O Plano Nacional de Barragens, uma das principais bandeiras da política energética do Governo socialista de José Sócrates, representando um investimento na ordem dos dois mil milhões de euros, está hoje reduzido a seis projectos.

Do pacote inicial de dez centrais, que foi objecto de concurso público, duas acabaram por não conseguir atrair quaisquer investidores, ao passo que as restantes acabariam por cair à posteriori. Foi o caso da Iberdrola, que viu uma, das quatro barragens que ganhou, ser chumbada por questões ambientais, tendo a EDP anunciado mais recentemente a suspensão da construção do empreendimento do Alvito.

Apesar destes ajustamentos, o impacto do Plano Nacional de Barragens na economia é inquestionável. Este é, aliás, um dos pouco negócios que ainda consegue dinamizar o sector da construção em Portugal, criando, em média, cerca de mil postos de trabalho directos por ano, por central.

Em especial, se considerarmos também os reforços de potência de algumas centrais e a construção de outros empreendimentos que a EDP está a levar a cabo, os quais se encontram fora do raio de acção do Plano Nacional de Barragens. Nestes estão já comprometidos 1.100 milhões de euros, a que se juntarão mais 300 milhões com Fridão.

O valor global dos investimentos totalmente privados, em curso ou a realizar, eleva-se assim para cinco mil milhões de euros, sendo as contrapartidas já dadas ao Estado superiores a 1.500 milhões de euros.

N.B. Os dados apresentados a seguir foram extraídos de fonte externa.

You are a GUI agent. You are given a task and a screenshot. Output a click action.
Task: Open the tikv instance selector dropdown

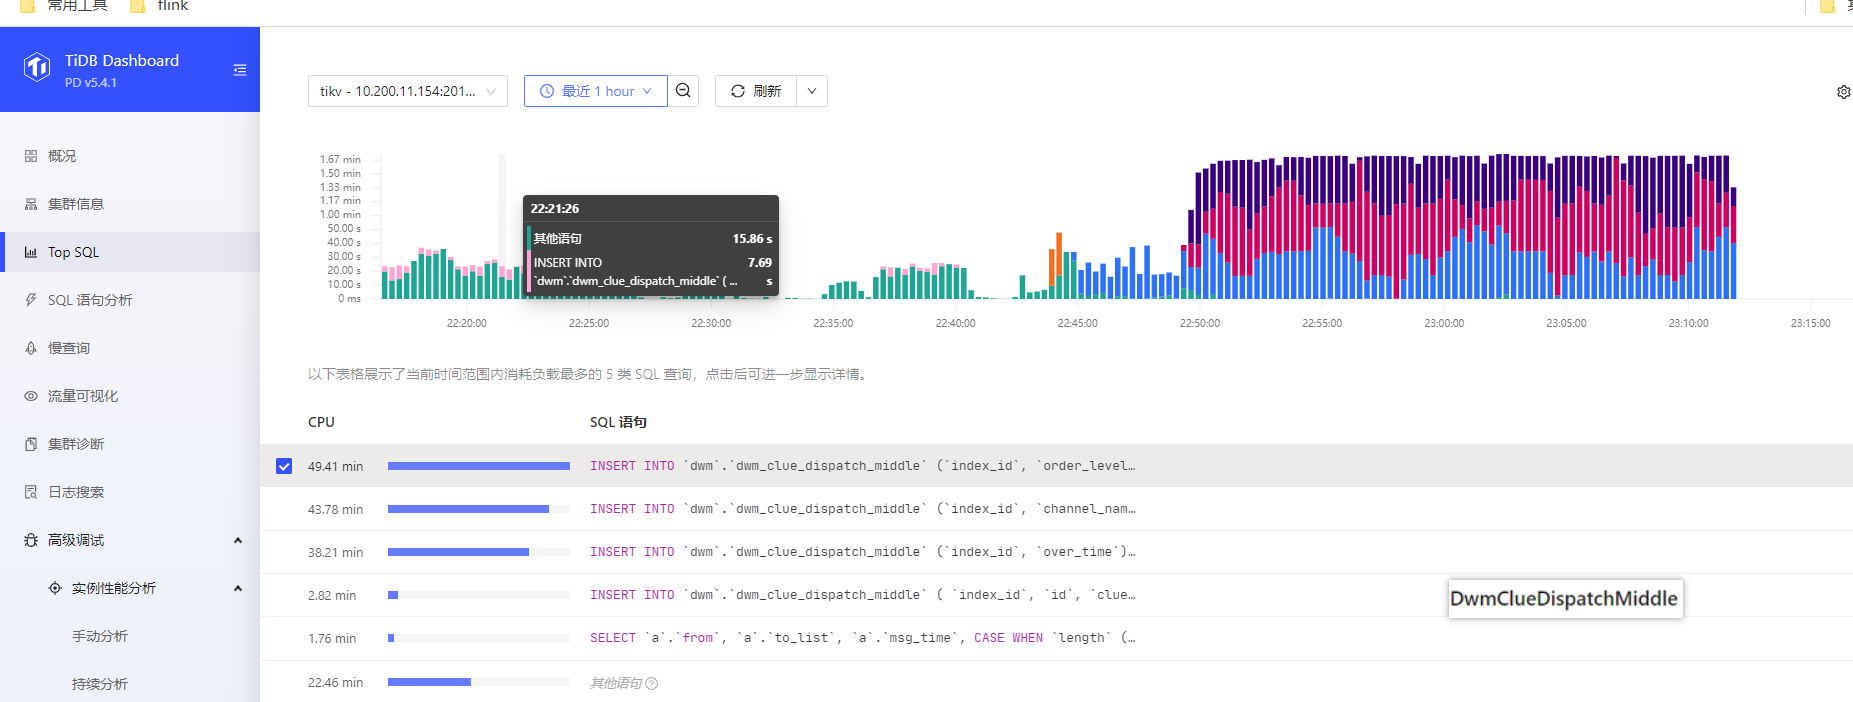[x=407, y=91]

Estes projectos não beneficiam de quaisquer financiamentos do Estado, nem de Fundos Comunitários. O mesmo promete não acontecer por parte do sistema eléctrico nacional. O mesmo é dizer por parte dos consumidores. É o caso da garantia de potência, um incentivo financeiro dado às centrais para que estejam sempre disponíveis para entrar em operação, compensando a intermitência das energias renováveis. Embora no Plano Nacional de Barragens e nos contratos assinados com o Estado não tenha ficado nenhum compromisso de atribuir qualquer subsídio, nem qualquer incentivo à garantia de potência, há a expectativa por parte dos operadores que tal venha a acontecer, em resultado da política energética em vigor.

Apesar da ‘troika' impor um corte às rendas excessivas e sobrecustos no sector energético, o Governo de Passos Coelho já veio dizer que está a pensar manter a garantia de potência apenas para os projectos posteriores a 2007.

A energia produzida directamente pelos aproveitamentos inseridos no Plano Nacional de Barragens evitará, segundo dados governamentais, a importação de 3,3 mil milhões de barris de petróleo por ano.